FORT KNOX, Ky. -- U.S. Army Cadet Command has surpassed its fiscal yer 2011 commissioning mission, a month ahead of the Army-mandated deadline, officials have announced.

The command reached its goal Thursday with the commissioning of Cadet No. 5,350 and, through Wednesday, had welcomed 5,370 new lieutenants to the officer corps, according to figures. With a little less than a month left in the fiscal year, officials with Cadet Command said they expect the final tally to be close to 5,400.

This marks the first time since 2009 Cadet Command has made its commission mission. However, 2010 was considered a success -- the 4,994 new second lieutenants were the most students commissioned by Senior ROTC programs nationwide since 1990.

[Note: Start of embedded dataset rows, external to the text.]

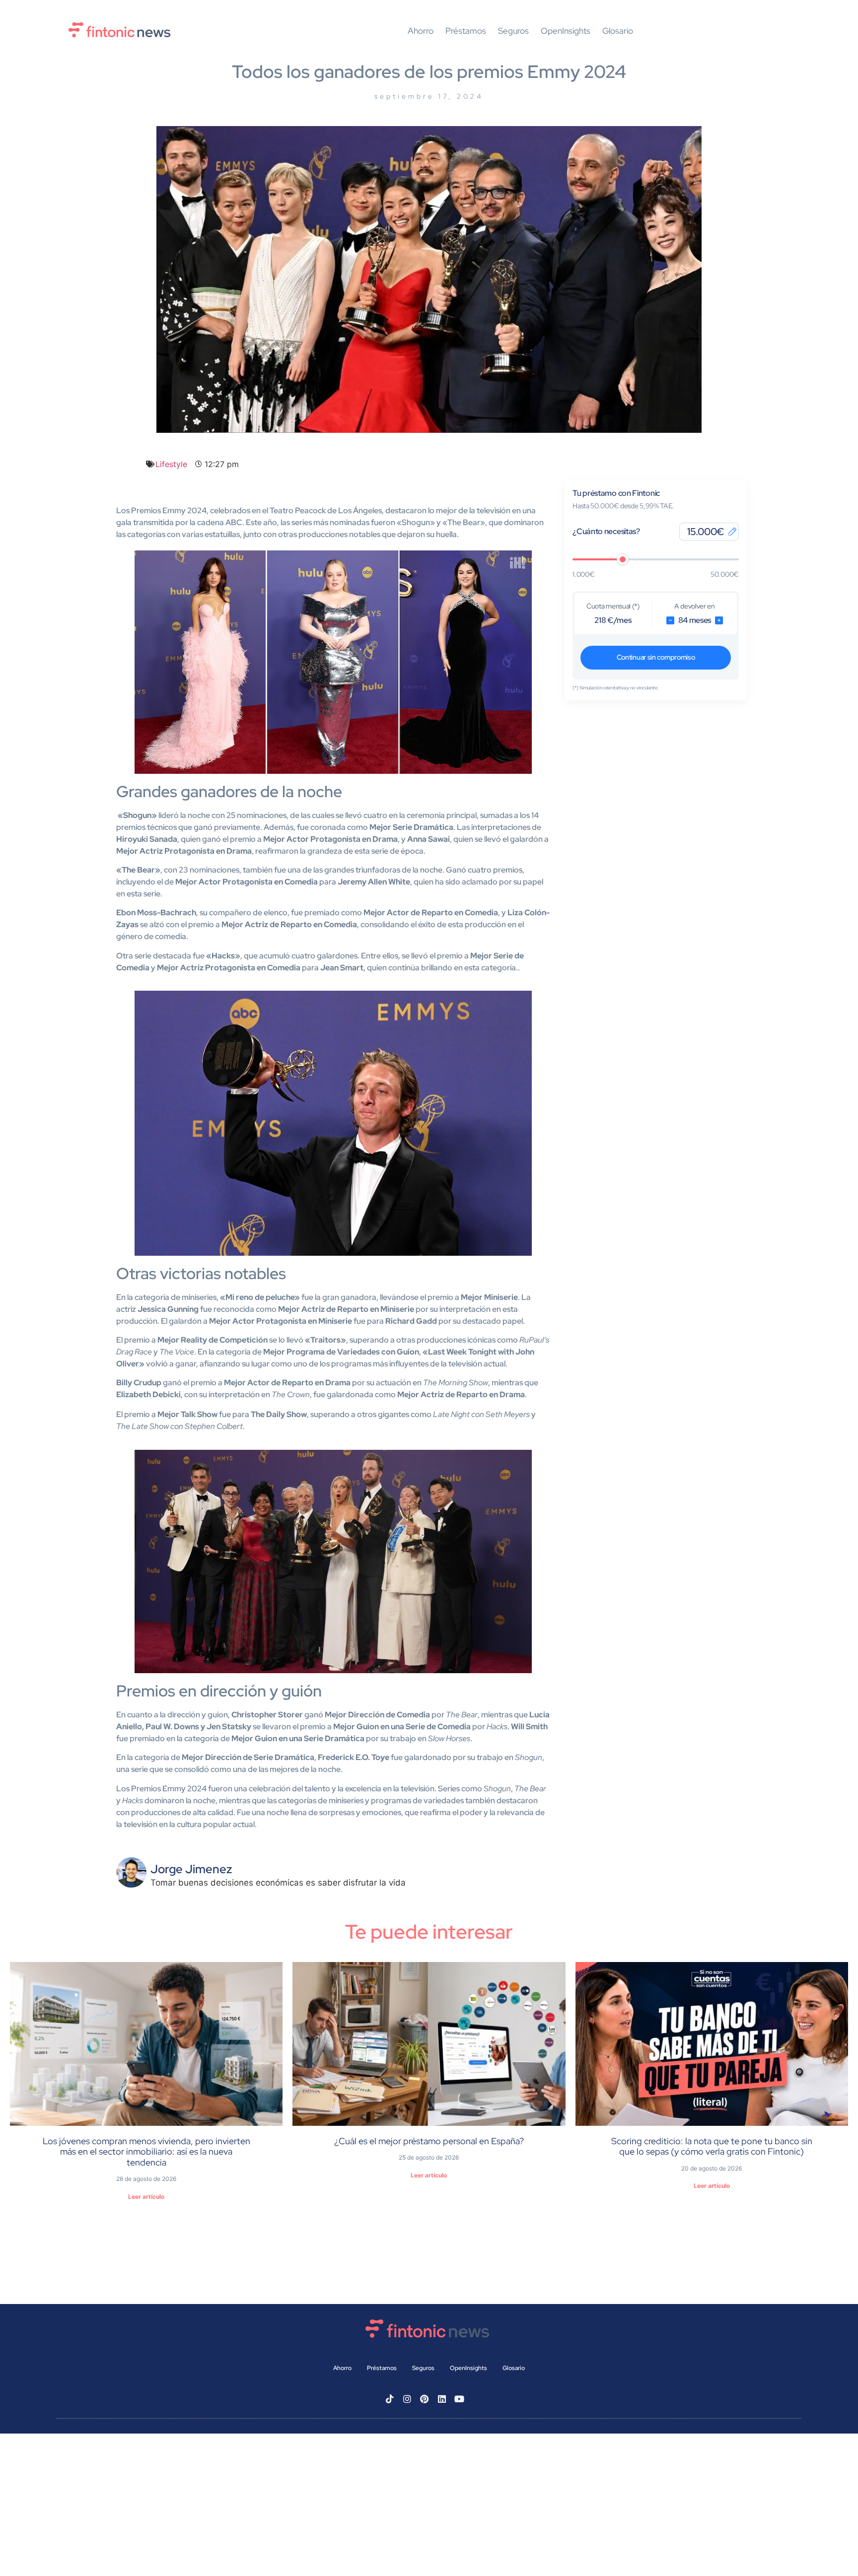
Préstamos (465, 31)
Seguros (513, 31)
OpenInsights (565, 31)
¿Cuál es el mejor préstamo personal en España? (429, 2141)
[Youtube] (459, 2398)
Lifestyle (171, 464)
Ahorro (420, 31)
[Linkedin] (441, 2398)
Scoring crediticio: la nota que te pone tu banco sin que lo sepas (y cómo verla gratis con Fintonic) (711, 2146)
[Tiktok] (389, 2398)
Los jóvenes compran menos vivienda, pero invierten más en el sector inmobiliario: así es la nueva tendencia (146, 2151)
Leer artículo (146, 2196)
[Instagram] (407, 2398)
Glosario (617, 31)
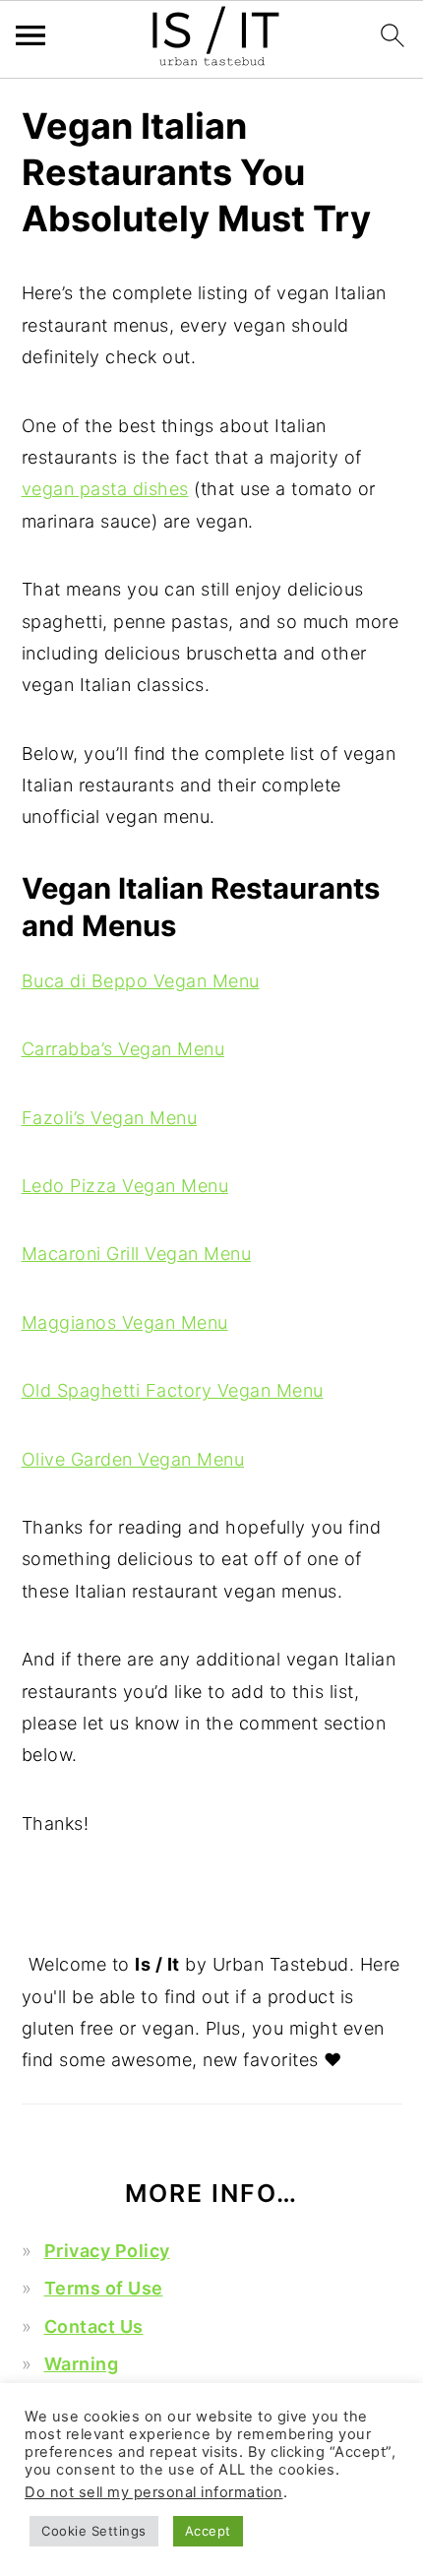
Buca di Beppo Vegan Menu (141, 981)
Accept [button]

Col. Paul Webber, who heads the division that tracks commissioning numbers, attributed the success to a variety of factors. Among them: adequate cadre and scholarship resourcing via the Army and economic conditions gravitating men and women toward stable employment such as the military.

But perhaps most significant, he said, is a propensity to serve.

"American youth know what they're signing up for," said Webber, highlighting the fact that the nation remains at war. "They feel they want to be part of defending their nation and becoming troops. American youth have really stood up."

In addition to making its overall mission, Cadet Command, for the first time since a target was instituted in 1998, eclipsed its mission of commissioning nurses for the Army. The command had sworn in 254 as of Wednesday, ahead of the 230 targeted.

Cadet Command produces more officers for the Army than any other commissioning source. In fact, it commissions more officers annually than the U.S. Military Academy at West Point, Officer Candidate School and direct commissionings combined.

Because it takes years to produce an officer through schooling at the collegiate level and other training courses, as opposed to the months it takes to develop an enlisted Soldier, Cadet Command remains positioned to meet its Fiscal 2012 mission, said Gary Tatro, an operations research analyst.

As the Department of Defense scrutinizes spending and scales back financially, that ultimately will impact the number of scholarships Cadet Command can award annually, Webber said. Among Fiscal 2011 commissionees, 72 percent, or 3,887 cadets, received some form of scholarship assistance.

What the fiscal belt-tightening will do is make students become more competitive for the educational dollars available.

"And we'll get even better quality," Webber said.